What you need to do:
1. Decide whether each statement below agrees with the text on Momaday's oral style. Answer yes or no, and quote the deciding words of the text exactly.
(a) Momaday inserts "you know" to speed up the pace of a sentence.
(b) The end of the prologue is repeated exactly in Ko-sahn's final words in the epilogue.
(c) Momaday's repetition techniques come only from Kiowa oral traditions.
2. Reproduce the text on Momaday's oral style word for word, starting with "As well as multiple" and going on through "a personal tone.".

As well as multiple voices and songs, Momaday uses the formulas and style of oral composition. His language is simple, and he frequently begins his stories with traditional openings such as "They were going along …," "A long time ago …," "Once there was a man and his wife …," "This is how it was: Long ago …," and "Once upon a time…." At times, he inserts the phrase "you know" to slow the pace of the sentence, accentuating the orality of the story and giving it a personal tone.

One aspect of oral style he masters is repetition, which creates an "irresistible accumulation of power." In this case he repeats words, phrases, images, themes, characters, and structural units. For instance, the poem "Headwaters" introduces the Kiowa creation myth in which the Kiowa emerge through a "log, hollow and weather-stained." This is echoed in the prologue: "You know, everything had to begin…. For the Kiowas the beginning was…." This phrase is repeated almost exactly in the first and last sentences of the mythical passage of section I. In the historical part of section I, the ethnological explanation, derived from nineteenth-century ethnographer James Mooney's reports, repeats the previously mentioned notion that Kwuda means "coming out." This idea of emerging is again repeated when, in the personal recollection, Momaday writes: "I remember coming out upon the northern Great Plains…." Similarly, the end of the prologue is repeated exactly in Ko-sahn's final words in the epilogue. Such resonant repetition is used with images of halves (e.g., the Kiowa haircuts, which are long on one side and short on the other; the tribal split; the twins; and the mirror image), animals (varying images of antelope, buffalos, dogs, horses, and spiders are echoed throughout), and people (e.g., Mammedaty, Ka-au-ointy, Ko-sahn, and Aho). In addition, in the songs particularly, Momaday uses the progressive repetition often associated with oral poetry. It is important to keep in mind, though, that such techniques owe as much to his study of Euro-American modernists as to his examination of Kiowa oral traditions.

Listing:
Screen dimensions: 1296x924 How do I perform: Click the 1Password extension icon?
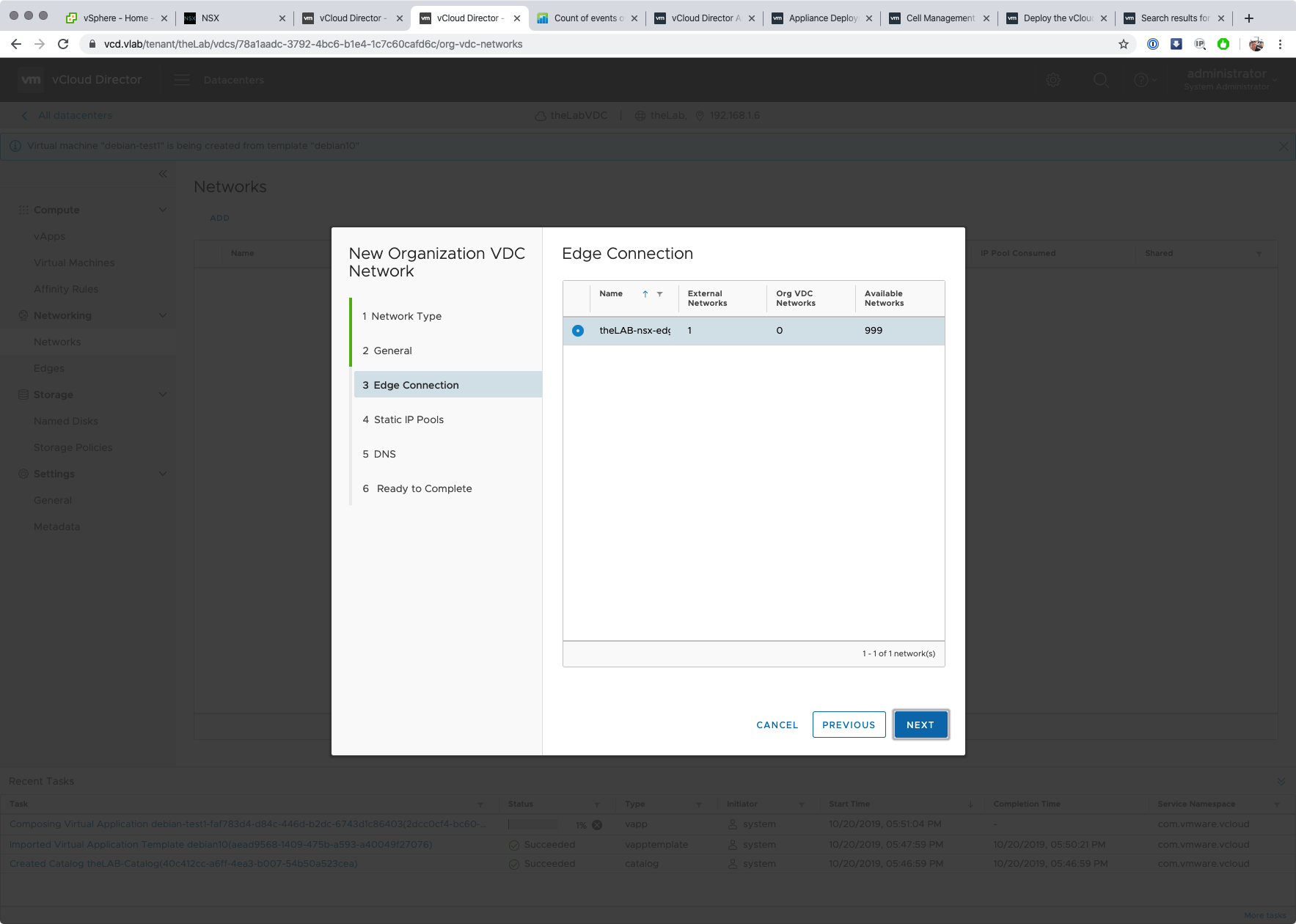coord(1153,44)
--
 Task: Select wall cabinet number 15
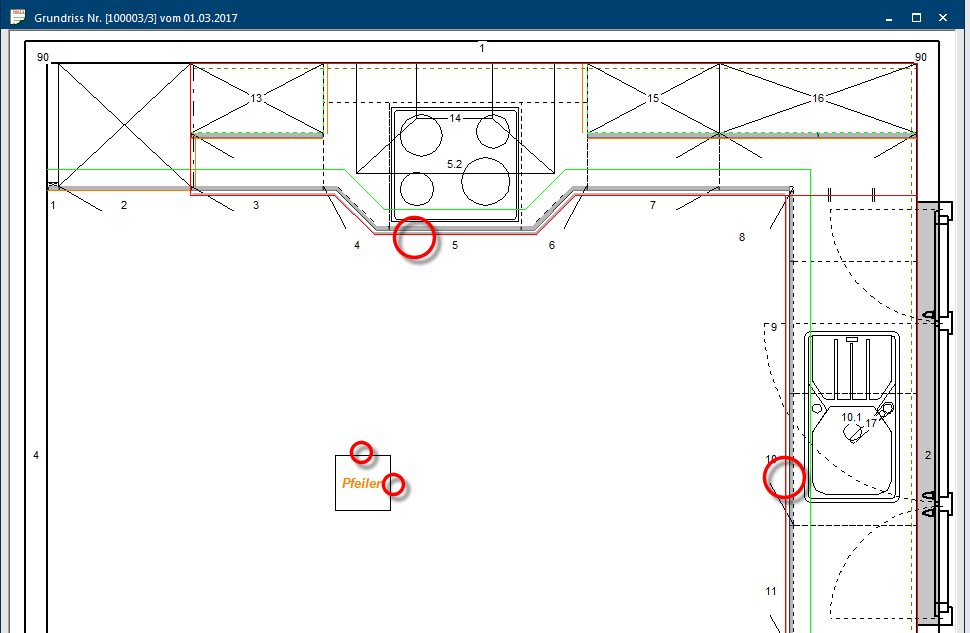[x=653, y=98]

Answers for this exercise:
1.
(a) No: "to slow the pace of the sentence"
(b) Yes: "the end of the prologue is repeated exactly in Ko-sahn's final words in the epilogue"
(c) No: "such techniques owe as much to his study of Euro-American modernists as to his examination of Kiowa oral traditions"

2.
As well as multiple voices and songs, Momaday uses the formulas and style of oral composition. His language is simple, and he frequently begins his stories with traditional openings such as "They were going along …," "A long time ago …," "Once there was a man and his wife …," "This is how it was: Long ago …," and "Once upon a time…." At times, he inserts the phrase "you know" to slow the pace of the sentence, accentuating the orality of the story and giving it a personal tone.